▶ [DOCUMENT EXCERPT]
- - - -
Consumer Prices rose less than expected MoM (+0.1% vs +0.2% exp), but on a year-over-year basis, CPI surged 2.9% - the most since Dec 2011.
While housing costs rose again, as the indexes for rent and owners' equivalent rent both increase by 0.3%...
... The reason for the core miss, and the disappointing MoM print within the CPI report, was as a result of hotel and motel rates which tumbled by 3.7% in June from the previous month, the biggest decline on record and dragging down the broader index by 0.037 percentage point.
Looking further under the hood, Energy Services and Apparel prices dropped MoM, while Fuel Oil prices jumped most MoM.
Some more details from the report:
- Apparel, one of the most volatile CPI components, fell -0.9% in this latest report. The index for airline fares also fell 0.9 percent, its third consecutive decline. The index for household furnishings and operations fell 0.1 percent, and the index for tobacco fell 0.4 percent. The index for personal care was unchanged in June.
- The index for used cars and trucks rose 0.7 percent in June after declining in May. The new vehicles index increased 0.4 percent in June following a 0.3-percent increase in May. The index for recreation rose 0.2 percent in June, and the indexes for communication, motor vehicle insurance, education, and alcoholic beverages also increased.
- The medical care index increased 0.4 percent in June. The hospital services index increased 0.8 percent, the index for prescription drugs rose 0.3 percent, and the physicians' services index was unchanged.
Finally, we note that today's CPI really puts the entire Treasury market complex into perspective; it's extraordinarily rare to get a negative real yield (on a spot basis) on the long bond, but we're getting awfully close.
- - - -
▶ [Items from a dataset]
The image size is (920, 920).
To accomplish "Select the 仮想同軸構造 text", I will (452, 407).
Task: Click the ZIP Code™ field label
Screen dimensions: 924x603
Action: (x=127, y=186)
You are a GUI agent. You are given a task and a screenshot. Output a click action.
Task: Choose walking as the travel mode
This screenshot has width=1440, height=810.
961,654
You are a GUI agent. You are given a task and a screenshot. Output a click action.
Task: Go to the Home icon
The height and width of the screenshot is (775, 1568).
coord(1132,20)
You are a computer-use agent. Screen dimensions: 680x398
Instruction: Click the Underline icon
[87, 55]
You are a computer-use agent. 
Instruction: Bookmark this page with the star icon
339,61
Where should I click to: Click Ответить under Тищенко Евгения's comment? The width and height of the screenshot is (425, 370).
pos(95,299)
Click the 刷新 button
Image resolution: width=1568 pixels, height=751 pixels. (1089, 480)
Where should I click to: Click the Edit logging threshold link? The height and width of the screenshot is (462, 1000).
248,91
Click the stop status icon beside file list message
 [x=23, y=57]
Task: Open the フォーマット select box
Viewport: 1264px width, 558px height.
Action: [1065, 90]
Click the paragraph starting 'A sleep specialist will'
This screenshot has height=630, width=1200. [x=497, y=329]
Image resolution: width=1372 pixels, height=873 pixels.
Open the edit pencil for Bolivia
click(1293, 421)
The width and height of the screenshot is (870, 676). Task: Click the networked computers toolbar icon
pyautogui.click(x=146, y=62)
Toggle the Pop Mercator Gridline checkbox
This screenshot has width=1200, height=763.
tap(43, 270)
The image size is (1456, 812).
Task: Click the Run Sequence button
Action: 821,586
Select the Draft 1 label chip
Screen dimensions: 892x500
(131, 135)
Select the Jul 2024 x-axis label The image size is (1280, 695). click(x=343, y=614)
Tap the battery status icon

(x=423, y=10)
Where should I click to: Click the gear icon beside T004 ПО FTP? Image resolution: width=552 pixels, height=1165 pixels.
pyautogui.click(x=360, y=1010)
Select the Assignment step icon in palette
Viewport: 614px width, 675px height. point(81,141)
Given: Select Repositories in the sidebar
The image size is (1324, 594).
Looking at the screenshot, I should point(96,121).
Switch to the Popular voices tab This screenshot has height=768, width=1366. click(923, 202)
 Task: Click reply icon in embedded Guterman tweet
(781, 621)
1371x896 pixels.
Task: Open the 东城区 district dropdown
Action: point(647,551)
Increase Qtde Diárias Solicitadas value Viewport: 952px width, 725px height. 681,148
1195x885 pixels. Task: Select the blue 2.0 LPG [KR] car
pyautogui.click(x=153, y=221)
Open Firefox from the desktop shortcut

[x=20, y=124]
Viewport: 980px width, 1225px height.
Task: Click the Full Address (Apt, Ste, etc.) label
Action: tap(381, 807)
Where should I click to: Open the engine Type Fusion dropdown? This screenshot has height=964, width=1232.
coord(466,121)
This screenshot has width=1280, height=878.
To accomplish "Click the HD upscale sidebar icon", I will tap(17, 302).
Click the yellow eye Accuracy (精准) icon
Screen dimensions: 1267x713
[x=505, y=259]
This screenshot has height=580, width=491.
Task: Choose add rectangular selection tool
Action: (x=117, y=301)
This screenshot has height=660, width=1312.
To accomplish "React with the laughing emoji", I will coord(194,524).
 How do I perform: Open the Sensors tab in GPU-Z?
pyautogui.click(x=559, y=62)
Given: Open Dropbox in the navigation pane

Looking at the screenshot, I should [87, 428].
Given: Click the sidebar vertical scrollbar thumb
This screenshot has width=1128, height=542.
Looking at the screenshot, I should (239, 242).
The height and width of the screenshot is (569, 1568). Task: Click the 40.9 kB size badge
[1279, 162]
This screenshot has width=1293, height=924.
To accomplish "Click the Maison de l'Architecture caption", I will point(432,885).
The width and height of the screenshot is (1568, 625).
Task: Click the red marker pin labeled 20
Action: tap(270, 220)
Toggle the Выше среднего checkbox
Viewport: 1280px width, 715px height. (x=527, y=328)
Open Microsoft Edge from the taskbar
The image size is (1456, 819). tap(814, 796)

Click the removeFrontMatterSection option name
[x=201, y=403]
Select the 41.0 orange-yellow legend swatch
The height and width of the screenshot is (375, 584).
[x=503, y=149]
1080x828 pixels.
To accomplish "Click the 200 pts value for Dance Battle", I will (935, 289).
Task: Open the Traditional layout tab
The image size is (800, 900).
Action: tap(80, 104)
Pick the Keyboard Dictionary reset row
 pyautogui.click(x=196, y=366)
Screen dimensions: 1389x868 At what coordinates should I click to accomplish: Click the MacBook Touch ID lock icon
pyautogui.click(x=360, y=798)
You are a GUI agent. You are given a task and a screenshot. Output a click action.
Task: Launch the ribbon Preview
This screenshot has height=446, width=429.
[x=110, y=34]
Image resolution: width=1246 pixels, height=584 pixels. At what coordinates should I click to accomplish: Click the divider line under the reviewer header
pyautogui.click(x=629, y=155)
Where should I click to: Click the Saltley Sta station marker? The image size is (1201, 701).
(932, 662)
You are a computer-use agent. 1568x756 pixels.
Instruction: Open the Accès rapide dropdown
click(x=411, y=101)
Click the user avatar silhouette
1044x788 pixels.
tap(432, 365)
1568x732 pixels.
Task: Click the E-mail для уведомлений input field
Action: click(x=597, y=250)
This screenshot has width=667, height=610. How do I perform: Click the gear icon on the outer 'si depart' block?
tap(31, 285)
- - - -
▶ [TASK 1]
Answer these questions using the CPI report excerpt:
(a) By what percentage did hotel and motel rates fall in June from the previous month?
(b) How much did the index for used cars and trucks rise in June?
(c) By how much did the hospital services index increase?
▶ [TASK 2]
Duplicate the passage of the CPI report excerpt between "- The index" and "beverages also increased.", inclusive.
▶ [TASK 3]
Decide whether each statement agrees with the CPI report excerpt. Answer yes or no and quote the words that decide it.
(a) The index for airline fares declined for a third month in a row.
(b) The physicians' services index rose in June.
(c) The new vehicles index fell in May.

▶ [TASK RESPONSE 1]
(a) 3.7%
(b) 0.7 percent
(c) 0.8 percent

▶ [TASK RESPONSE 2]
- The index for used cars and trucks rose 0.7 percent in June after declining in May. The new vehicles index increased 0.4 percent in June following a 0.3-percent increase in May. The index for recreation rose 0.2 percent in June, and the indexes for communication, motor vehicle insurance, education, and alcoholic beverages also increased.

▶ [TASK RESPONSE 3]
(a) Yes: "The index for airline fares also fell 0.9 percent, its third consecutive decline."
(b) No: "the physicians' services index was unchanged"
(c) No: "The new vehicles index increased 0.4 percent in June following a 0.3-percent increase in May."